## Problem description
Only the number is needed. Please count the lines below in which the word "computer" occurs.

## Dataset records
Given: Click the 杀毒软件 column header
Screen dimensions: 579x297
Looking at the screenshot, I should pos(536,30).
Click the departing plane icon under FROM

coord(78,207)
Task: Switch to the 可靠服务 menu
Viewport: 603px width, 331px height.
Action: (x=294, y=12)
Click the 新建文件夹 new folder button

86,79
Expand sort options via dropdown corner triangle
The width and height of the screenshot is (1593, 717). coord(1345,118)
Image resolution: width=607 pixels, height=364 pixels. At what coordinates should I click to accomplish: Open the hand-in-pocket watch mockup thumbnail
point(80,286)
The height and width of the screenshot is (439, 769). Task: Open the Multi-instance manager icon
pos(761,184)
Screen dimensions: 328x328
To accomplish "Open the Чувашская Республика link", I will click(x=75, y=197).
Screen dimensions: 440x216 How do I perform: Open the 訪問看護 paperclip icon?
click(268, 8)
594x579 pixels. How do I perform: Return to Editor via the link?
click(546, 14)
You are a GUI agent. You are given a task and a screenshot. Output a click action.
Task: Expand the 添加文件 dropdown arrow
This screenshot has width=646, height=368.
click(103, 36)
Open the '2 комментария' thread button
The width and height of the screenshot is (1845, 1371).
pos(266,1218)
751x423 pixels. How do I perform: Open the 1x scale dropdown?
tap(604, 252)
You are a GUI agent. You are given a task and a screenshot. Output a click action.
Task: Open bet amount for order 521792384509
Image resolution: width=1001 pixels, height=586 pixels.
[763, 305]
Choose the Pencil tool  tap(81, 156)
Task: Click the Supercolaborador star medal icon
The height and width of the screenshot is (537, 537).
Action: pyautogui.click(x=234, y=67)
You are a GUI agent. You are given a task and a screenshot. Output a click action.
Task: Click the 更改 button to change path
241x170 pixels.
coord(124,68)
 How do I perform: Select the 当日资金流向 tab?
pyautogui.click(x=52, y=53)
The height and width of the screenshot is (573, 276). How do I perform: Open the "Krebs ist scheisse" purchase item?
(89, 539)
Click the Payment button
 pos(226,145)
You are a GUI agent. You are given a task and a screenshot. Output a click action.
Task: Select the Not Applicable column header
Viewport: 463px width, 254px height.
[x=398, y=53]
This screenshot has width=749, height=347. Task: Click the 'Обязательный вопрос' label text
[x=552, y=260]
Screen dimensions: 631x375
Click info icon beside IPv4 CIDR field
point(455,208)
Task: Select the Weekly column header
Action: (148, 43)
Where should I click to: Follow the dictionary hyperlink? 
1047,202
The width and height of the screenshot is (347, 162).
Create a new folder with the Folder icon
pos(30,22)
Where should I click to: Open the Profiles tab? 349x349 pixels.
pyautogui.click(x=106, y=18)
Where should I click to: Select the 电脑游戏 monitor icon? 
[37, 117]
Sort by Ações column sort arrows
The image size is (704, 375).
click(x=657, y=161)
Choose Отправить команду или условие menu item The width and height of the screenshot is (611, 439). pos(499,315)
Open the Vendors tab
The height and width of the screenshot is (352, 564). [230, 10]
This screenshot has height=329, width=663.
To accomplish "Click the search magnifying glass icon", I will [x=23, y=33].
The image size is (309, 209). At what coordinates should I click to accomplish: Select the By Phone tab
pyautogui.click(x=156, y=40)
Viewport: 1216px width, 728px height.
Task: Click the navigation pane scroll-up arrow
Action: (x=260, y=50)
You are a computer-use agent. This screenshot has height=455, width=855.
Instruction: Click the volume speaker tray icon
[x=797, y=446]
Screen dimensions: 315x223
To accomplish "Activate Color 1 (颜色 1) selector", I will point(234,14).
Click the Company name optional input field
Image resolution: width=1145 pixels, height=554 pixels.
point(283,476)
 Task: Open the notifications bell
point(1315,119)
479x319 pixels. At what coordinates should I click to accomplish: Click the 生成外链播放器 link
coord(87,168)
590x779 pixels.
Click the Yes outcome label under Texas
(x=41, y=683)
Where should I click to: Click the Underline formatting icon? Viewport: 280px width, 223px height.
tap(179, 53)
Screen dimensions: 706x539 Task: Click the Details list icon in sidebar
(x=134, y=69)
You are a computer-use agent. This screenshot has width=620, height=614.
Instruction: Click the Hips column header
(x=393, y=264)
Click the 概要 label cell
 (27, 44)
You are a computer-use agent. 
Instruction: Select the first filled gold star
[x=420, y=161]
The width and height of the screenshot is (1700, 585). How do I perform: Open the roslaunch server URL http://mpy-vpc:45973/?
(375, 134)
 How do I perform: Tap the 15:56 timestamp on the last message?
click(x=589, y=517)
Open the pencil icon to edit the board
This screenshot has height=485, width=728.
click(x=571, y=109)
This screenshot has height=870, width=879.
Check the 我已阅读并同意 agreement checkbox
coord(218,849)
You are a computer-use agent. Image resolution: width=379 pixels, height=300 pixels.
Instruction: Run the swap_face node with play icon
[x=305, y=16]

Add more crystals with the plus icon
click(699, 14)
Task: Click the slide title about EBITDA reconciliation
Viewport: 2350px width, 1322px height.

## Task response
4